Passage à examiner:
Article (Saisine du Conseil constitutionnel en date du 3 décembre 1997, présentée par plus de soixante députés, en application de l'article 61, alinéa 2, de la Constitution, et visée dans la décision no 97-393 DC)

V. - La hausse de la CSG

25. Le basculement massif des cotisations maladie sur la CSG constitue un élément majeur de cette loi de financement de la sécurité sociale.

Le 1o du paragraphe I de l'article 5 fait passer le taux de la CSG de 3,4 % à 7,5 % pour les revenus d'activité, de remplacement, de placement et du patrimoine ainsi qu'aux sommes jouées ou au produit brut des jeux dans les casinos.

Le 3o de ce même paragraphe institue un taux dérogatoire de 6,2 % pour les pensions de retraite et d'invalidité des personnes imposables, y compris les retraites complémentaires et les majorations pour enfants à charge, et les allocations de chômage et de préretraite des personnes imposables.

26. Le I de l'article 5 conduit à une rupture caractérisée de l'égalité devant les charges publiques entre tous les citoyens.

Dans sa décision no 90-285 DC, le Conseil constitutionnel a considéré que les différentes formes de la CSG ne devaient pas aboutir à « une rupture caractérisée de l'égalité devant les charges publiques entre tous les citoyens ».

Données extraites:
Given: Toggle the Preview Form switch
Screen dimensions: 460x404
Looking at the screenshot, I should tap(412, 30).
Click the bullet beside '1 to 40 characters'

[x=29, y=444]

Consigne A:
Réécrivez le passage sur la hausse de la CSG, en commençant par « 25. Le basculement » et en allant jusqu'à « des personnes imposables. », et remplacez « CSG » par « contribution sociale généralisée ».
Consigne B:
Répondez à ces questions d'après le passage sur la hausse de la CSG.
(i) Par combien de députés la saisine est-elle présentée ?
(ii) À quel taux le 1o du paragraphe I de l'article 5 porte-t-il la CSG pour les revenus d'activité ?
(iii) Quel est le numéro de la décision du Conseil constitutionnel citée au point 26 ?
Les entrées forment un matériau distinct du passage.

Réponse rédigée A:
25. Le basculement massif des cotisations maladie sur la contribution sociale généralisée constitue un élément majeur de cette loi de financement de la sécurité sociale.

Le 1o du paragraphe I de l'article 5 fait passer le taux de la contribution sociale généralisée de 3,4 % à 7,5 % pour les revenus d'activité, de remplacement, de placement et du patrimoine ainsi qu'aux sommes jouées ou au produit brut des jeux dans les casinos.

Le 3o de ce même paragraphe institue un taux dérogatoire de 6,2 % pour les pensions de retraite et d'invalidité des personnes imposables, y compris les retraites complémentaires et les majorations pour enfants à charge, et les allocations de chômage et de préretraite des personnes imposables.

Réponse rédigée B:
(i) Plus de soixante députés.
(ii) 7,5 %, contre 3,4 % auparavant.
(iii) La décision no 90-285 DC.